▶ [Dataset records]:
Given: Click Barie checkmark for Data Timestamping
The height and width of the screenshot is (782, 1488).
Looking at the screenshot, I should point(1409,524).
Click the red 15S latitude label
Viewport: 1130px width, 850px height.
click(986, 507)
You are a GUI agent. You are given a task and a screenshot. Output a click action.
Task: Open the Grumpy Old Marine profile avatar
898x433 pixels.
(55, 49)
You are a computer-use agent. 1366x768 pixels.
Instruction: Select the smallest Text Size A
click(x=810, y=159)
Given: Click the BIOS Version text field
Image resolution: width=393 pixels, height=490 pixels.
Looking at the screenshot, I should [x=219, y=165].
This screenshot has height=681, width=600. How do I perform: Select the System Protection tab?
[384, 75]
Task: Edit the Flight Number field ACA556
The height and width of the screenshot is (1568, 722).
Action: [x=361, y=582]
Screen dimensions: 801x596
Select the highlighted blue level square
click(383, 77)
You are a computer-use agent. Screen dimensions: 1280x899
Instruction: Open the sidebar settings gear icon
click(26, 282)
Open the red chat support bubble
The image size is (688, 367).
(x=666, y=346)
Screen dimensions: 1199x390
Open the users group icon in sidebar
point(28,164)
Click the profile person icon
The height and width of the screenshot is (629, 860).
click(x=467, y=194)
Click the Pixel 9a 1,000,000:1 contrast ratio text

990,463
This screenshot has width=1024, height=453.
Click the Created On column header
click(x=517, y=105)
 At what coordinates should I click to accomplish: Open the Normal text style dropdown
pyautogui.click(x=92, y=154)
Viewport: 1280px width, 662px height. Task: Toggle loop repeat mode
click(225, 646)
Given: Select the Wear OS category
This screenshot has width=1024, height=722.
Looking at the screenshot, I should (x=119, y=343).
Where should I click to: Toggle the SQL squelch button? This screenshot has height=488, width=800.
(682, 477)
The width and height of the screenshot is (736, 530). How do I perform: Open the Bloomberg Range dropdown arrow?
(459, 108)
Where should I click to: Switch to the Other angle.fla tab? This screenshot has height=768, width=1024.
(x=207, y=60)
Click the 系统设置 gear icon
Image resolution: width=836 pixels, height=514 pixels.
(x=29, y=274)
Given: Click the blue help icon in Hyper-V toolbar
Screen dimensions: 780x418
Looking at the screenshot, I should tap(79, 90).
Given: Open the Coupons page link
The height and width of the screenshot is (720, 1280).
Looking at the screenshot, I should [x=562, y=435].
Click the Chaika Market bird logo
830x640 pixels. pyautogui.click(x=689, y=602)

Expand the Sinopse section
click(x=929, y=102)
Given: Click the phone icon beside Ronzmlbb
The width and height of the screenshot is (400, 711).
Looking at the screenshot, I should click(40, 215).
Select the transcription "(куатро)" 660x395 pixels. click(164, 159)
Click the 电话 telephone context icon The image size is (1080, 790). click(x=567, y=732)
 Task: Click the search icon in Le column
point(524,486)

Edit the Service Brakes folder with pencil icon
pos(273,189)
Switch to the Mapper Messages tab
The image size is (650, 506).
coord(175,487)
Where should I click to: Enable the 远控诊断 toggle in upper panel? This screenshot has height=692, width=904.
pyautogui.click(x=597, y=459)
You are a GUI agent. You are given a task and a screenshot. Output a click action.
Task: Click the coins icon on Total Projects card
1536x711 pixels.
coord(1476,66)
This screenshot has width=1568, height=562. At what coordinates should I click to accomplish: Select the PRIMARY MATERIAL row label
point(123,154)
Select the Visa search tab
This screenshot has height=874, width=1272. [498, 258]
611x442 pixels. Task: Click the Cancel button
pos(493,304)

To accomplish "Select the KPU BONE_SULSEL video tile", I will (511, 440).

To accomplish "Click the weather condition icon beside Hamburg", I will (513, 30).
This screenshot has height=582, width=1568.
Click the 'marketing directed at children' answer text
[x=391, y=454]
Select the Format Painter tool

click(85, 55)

▶ [Work task]:
Return the material exactly as it stands above, but only from its first line to the line containing "Given: Select the Wear OS category", both ends included.

▶ [Solution to this problem]:
Given: Click Barie checkmark for Data Timestamping
The height and width of the screenshot is (782, 1488).
Looking at the screenshot, I should point(1409,524).
Click the red 15S latitude label
Viewport: 1130px width, 850px height.
click(986, 507)
You are a GUI agent. You are given a task and a screenshot. Output a click action.
Task: Open the Grumpy Old Marine profile avatar
898x433 pixels.
(55, 49)
You are a computer-use agent. 1366x768 pixels.
Instruction: Select the smallest Text Size A
click(x=810, y=159)
Given: Click the BIOS Version text field
Image resolution: width=393 pixels, height=490 pixels.
Looking at the screenshot, I should [x=219, y=165].
This screenshot has height=681, width=600. How do I perform: Select the System Protection tab?
[384, 75]
Task: Edit the Flight Number field ACA556
The height and width of the screenshot is (1568, 722).
Action: [x=361, y=582]
Screen dimensions: 801x596
Select the highlighted blue level square
click(383, 77)
You are a computer-use agent. Screen dimensions: 1280x899
Instruction: Open the sidebar settings gear icon
click(26, 282)
Open the red chat support bubble
The image size is (688, 367).
(x=666, y=346)
Screen dimensions: 1199x390
Open the users group icon in sidebar
point(28,164)
Click the profile person icon
The height and width of the screenshot is (629, 860).
click(x=467, y=194)
Click the Pixel 9a 1,000,000:1 contrast ratio text

990,463
This screenshot has width=1024, height=453.
Click the Created On column header
click(x=517, y=105)
 At what coordinates should I click to accomplish: Open the Normal text style dropdown
pyautogui.click(x=92, y=154)
Viewport: 1280px width, 662px height. Task: Toggle loop repeat mode
click(225, 646)
Given: Select the Wear OS category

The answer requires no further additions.